** Bagian Dokumen **
Sebuah bangsa dapat dikatakan telah bangkit level-1 ketika setelah merdeka dia benar-benar bergerak positif, kondisinya tidak sama atau makin buruk dengan sebelumnya.  Tetapi kalau setelah “merdeka” kemudian terjadi perang saudara, ekonomi memburuk, pendidikan tidak lagi berjalan, dan di jalanan berlaku hukum rimba, maka level-1 inipun tidak tercapai.  Baru setelah level-1 tercapai, bangsa itu dapat meraih level-2 atau -3.

Level-2 adalah ketika kebangkitannya itu memberinya kemampuan untuk produktif, menghasilkan sendiri SDM cerdas berkualitas, membuat sendiri fasilitas produksi yang mampu membuatnya mandiri, sekalipun belum lebih maju dari capaian material yang dimiliki negara lain.  Intinya bukan kualitas capaian materialnya, tetapi bahwa itu dirancang sendiri, dioperasikan sendiri dan keuntungannya lebih untuk mereka sendiri.

Pada level-3, mereka benar-benar dapat memberikan kontribusi ke luar, bahkan ke masa sesudahnya.  Kontribusi ini tergantung visi yang diembannya, bisa positif bisa negatif.  Mereka bisa membebaskan atau memajukan bangsa lain, bisa pula menjajah bangsa lain.

Peta Kebangkitan Dunia

Kalau kita proyeksikan ke dunia saat ini, ada bangsa-bangsa yang statis misalnya sejumlah negeri jajahan Inggris, Perancis, Rusia atau Amerika.  Irlandia Utara adalah jajahan Inggris dan Puerto Rico adalah negeri di Caribia jajahan Amerika Serikat. Sekalipun di sana ada kemajuan material, tetapi faktanya bangsa itu adalah bangsa “robot”.  Mereka tergantung total oleh politik negara penjajahnya.

Sebagian negara jajahan pernah bergolak menuju kemerdekaan, misalnya Chechnya di Rusia, atau Irlandia Utara di Inggris.  Meski negeri tersebut sudah dimasukkan sebagai provinsi penuh dari negara penjajahnya, dan rakyatnya dianggap memiliki hak yang sama dengan rakyat di provinsi lain, tetapi mereka tetap merasa tidak puas karena merasa memiliki martabat dan cita-cita yang berbeda.  Hal yang mirip pernah terjadi di Nusantara saat menjadi sebuah koloni Negeri Belanda, dengan adanya seorang gubernur jenderal yang memerintah Hindia-Belanda.

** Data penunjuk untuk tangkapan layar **
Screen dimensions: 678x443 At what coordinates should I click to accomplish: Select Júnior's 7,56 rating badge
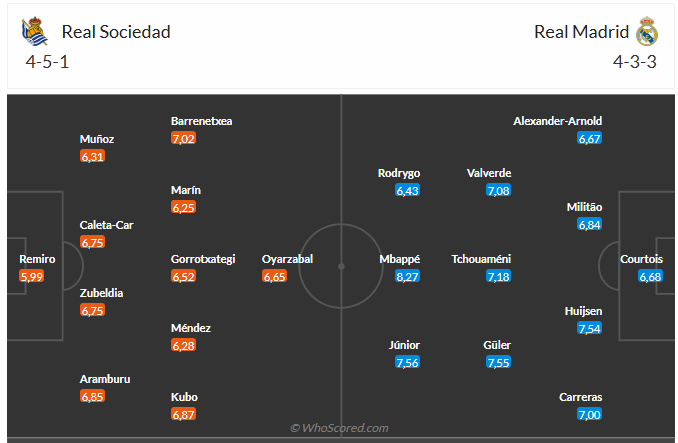point(407,363)

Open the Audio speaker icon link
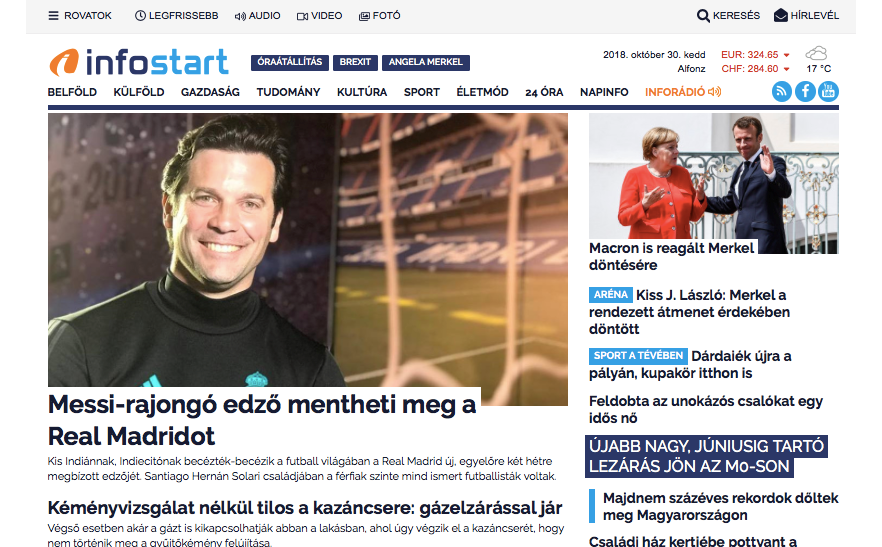240,16
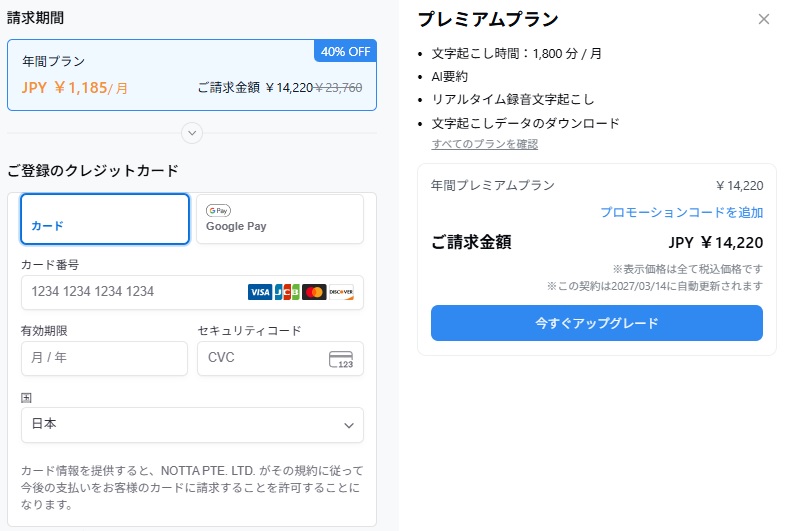
Task: Click the expiry date 月 / 年 field
Action: [x=104, y=358]
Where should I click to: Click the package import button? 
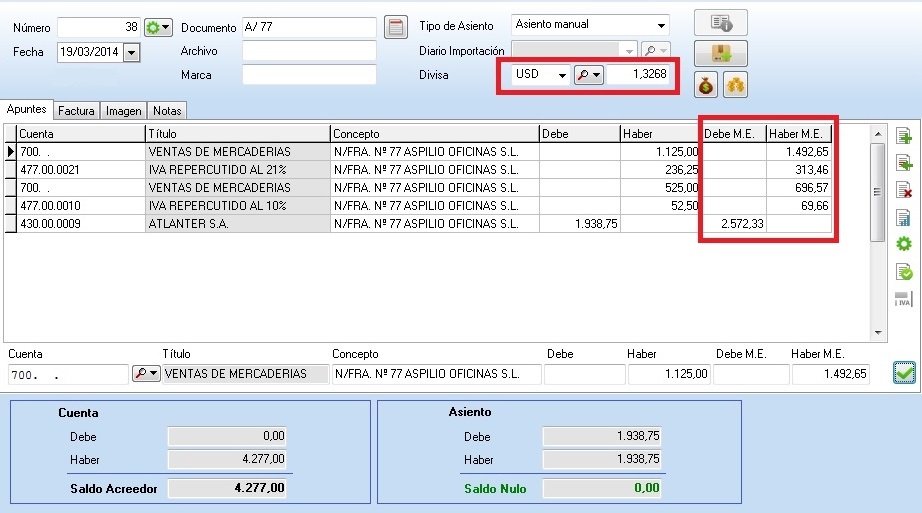[720, 54]
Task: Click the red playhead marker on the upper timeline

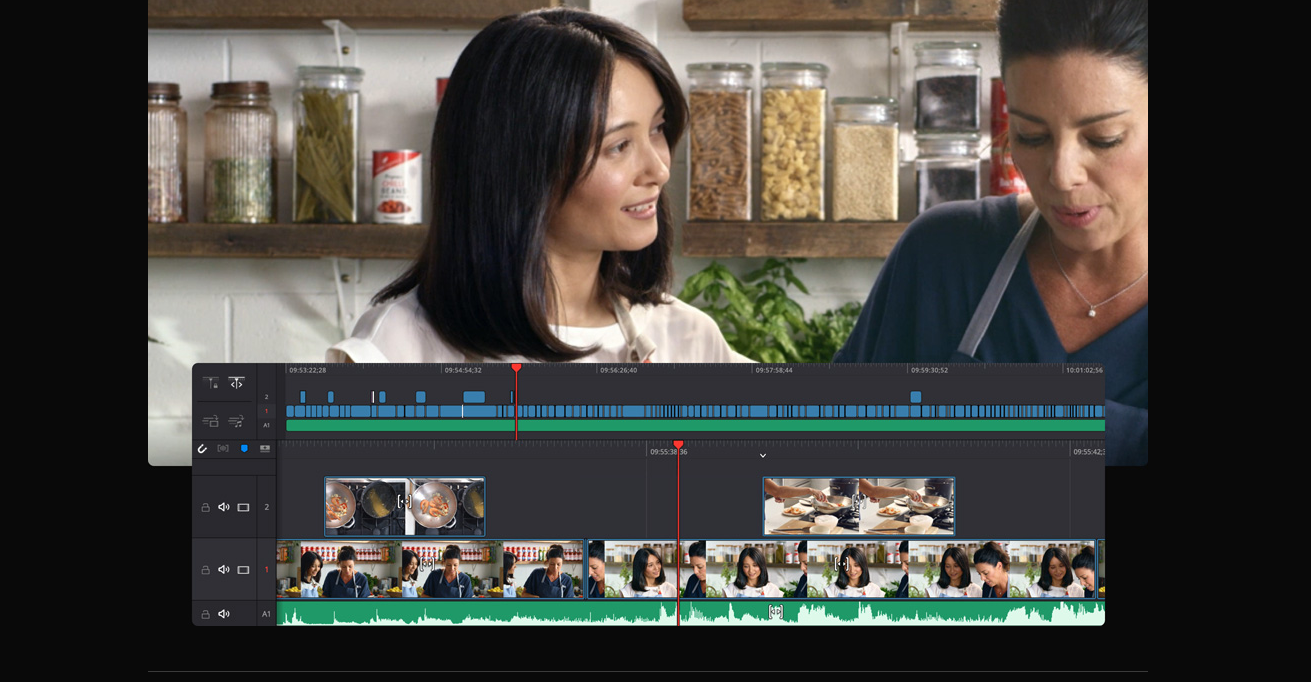Action: click(x=516, y=368)
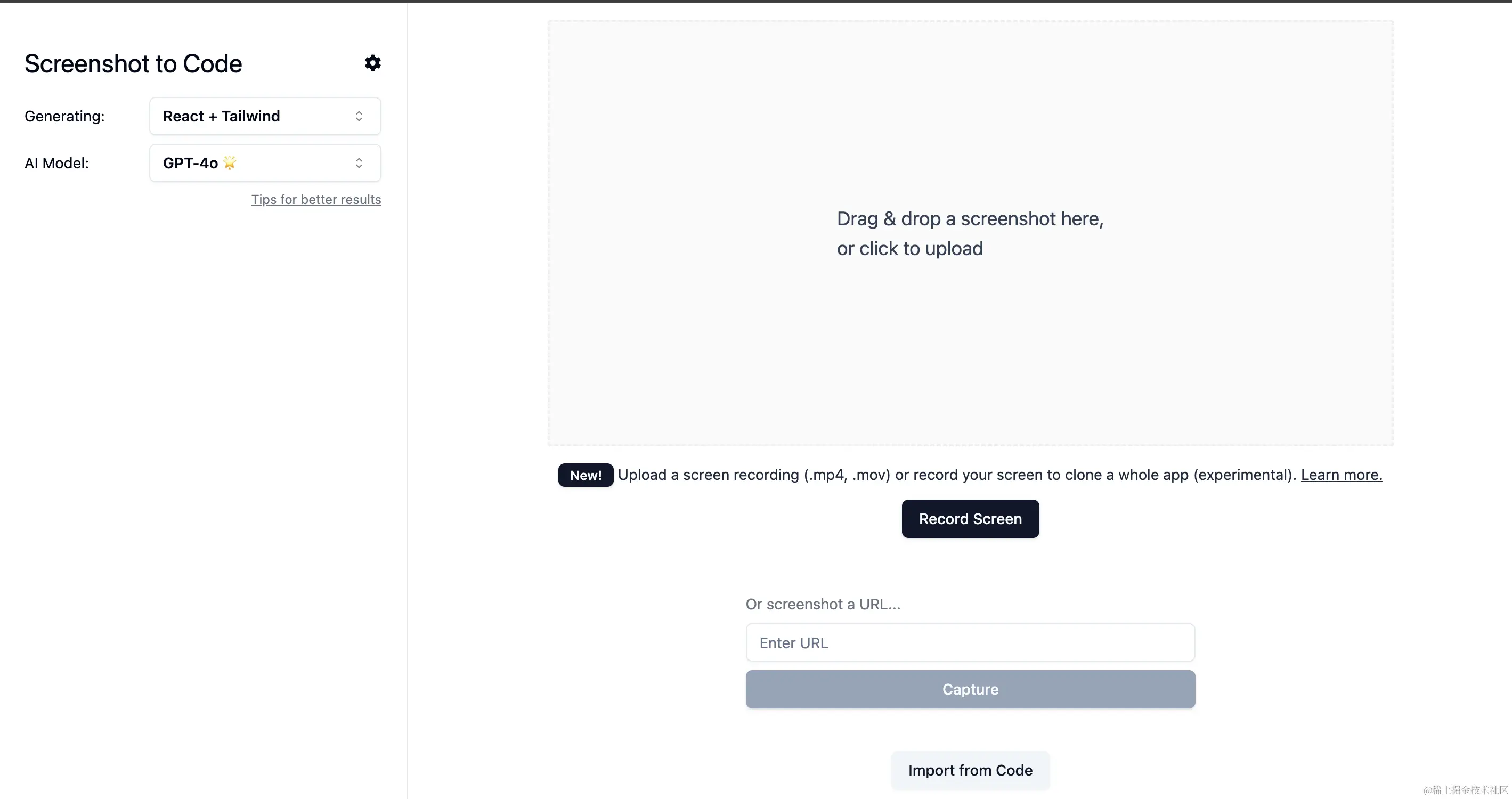
Task: Click the Generating: label
Action: coord(64,116)
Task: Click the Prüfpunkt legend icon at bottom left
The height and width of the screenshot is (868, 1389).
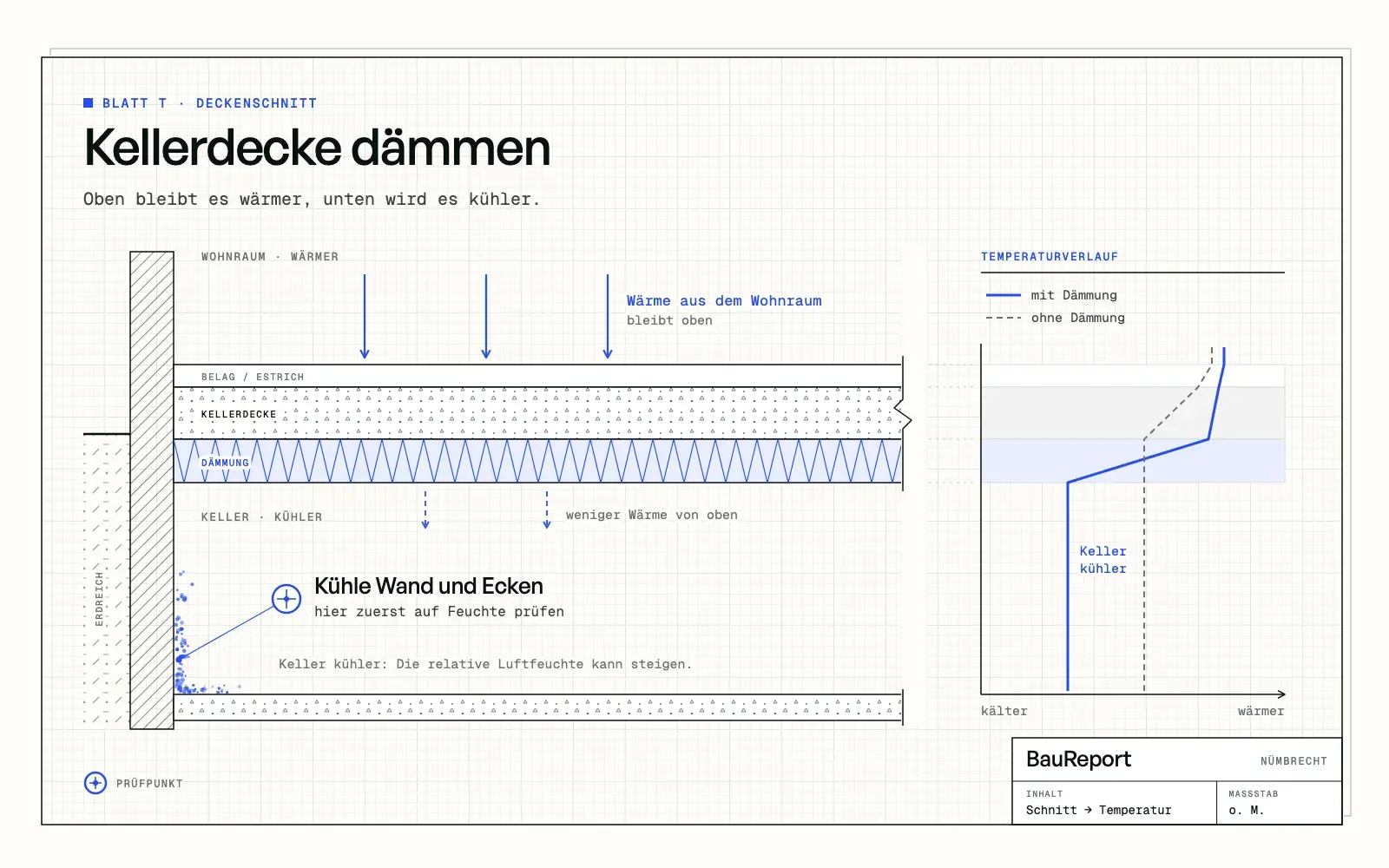Action: tap(95, 783)
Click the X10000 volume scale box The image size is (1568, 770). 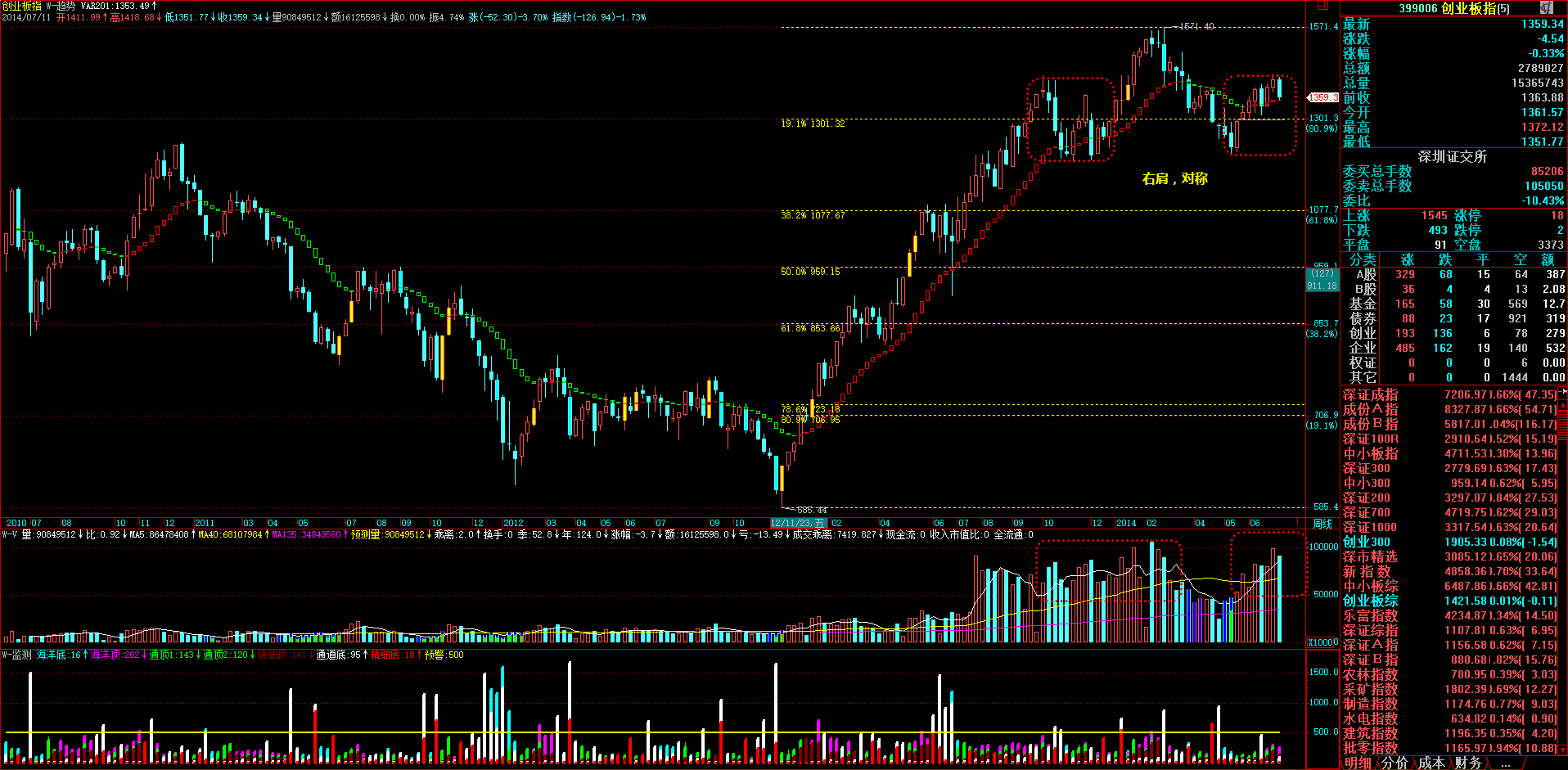tap(1322, 642)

** Soal Latihan **
A - Negeri apa yang disebut dalam teks tentang kebangkitan bangsa sebagai jajahan Amerika Serikat di Karibia?
B - Tolong salin tanpa perubahan seluruh bagian teks tentang kebangkitan bangsa dari "Peta Kebangkitan Dunia" sampai "politik negara penjajahnya.".
Kerjakan hanya berdasarkan teks tentang kebangkitan bangsa.

** Kunci Jawaban **
A - Puerto Rico.

B -
Peta Kebangkitan Dunia

Kalau kita proyeksikan ke dunia saat ini, ada bangsa-bangsa yang statis misalnya sejumlah negeri jajahan Inggris, Perancis, Rusia atau Amerika.  Irlandia Utara adalah jajahan Inggris dan Puerto Rico adalah negeri di Caribia jajahan Amerika Serikat. Sekalipun di sana ada kemajuan material, tetapi faktanya bangsa itu adalah bangsa “robot”.  Mereka tergantung total oleh politik negara penjajahnya.